Anyone reading this blog appreciates the freedom of speech and of the press the Internet facilitates. Without it, we’d be the rapid exchange of news and views that now propel American politics would be slowed considerably. And, of course, the Turtle Bay crime family wants a nose under the tent, eyeing the means to limit that freedom.
In today’s WaPo, Ol’ Kofi tells us just why we shouldn’t be concerned about the UN’s efforts to take control of the Internet. That’s the farthest thing from their minds, sayeth he. But the money quote is:
“Governance of matters related to the Internet, such as spam and cybercrime, is being dealt with in a dispersed and fragmented manner, while the Internet’s infrastructure has been managed in an informal but effective collaboration among private businesses, civil society and the academic and technical communities. But developing countries find it difficult to follow all these processes and feel left out of Internet governance structures.” (NB: the vast majority of “developing countries” are governed by dictators and despots who have every interest in reducing freedom.)
“The United States deserves our thanks for having developed the Internet and made it available to the world. For historical reasons, the United States has the ultimate authority over some of the Internet’s core resources. It is an authority that many say should be shared with the international community.
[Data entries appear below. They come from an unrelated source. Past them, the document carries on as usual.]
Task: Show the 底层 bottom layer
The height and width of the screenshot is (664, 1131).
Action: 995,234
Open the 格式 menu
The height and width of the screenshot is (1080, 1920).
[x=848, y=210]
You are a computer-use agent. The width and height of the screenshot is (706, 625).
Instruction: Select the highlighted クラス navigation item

The United States, which has exercised its oversight responsibilities fairly and honorably, recognizes that other governments have legitimate public policy and sovereignty concerns, and that efforts to make the governance arrangements more international should continue.” In UN parlance, that’s about the same as the theme song to “Hitchhiker’s Guide to the Galaxy” — “So long and thanks for all the fish.”
Sure, paragons of free speech, religion and the press such as Communist China have legitimate public policy concerns, such as how best to restrict the free flow of information to and among its people. Any part of the governance of the Internet we surrender to the UN is surrendered to nations such as China, who have every reason to undermine the freedom it gives us. Just say no to any UN meddling in the Internet, Mr. President. Maybe something stronger than “no” is in order this time.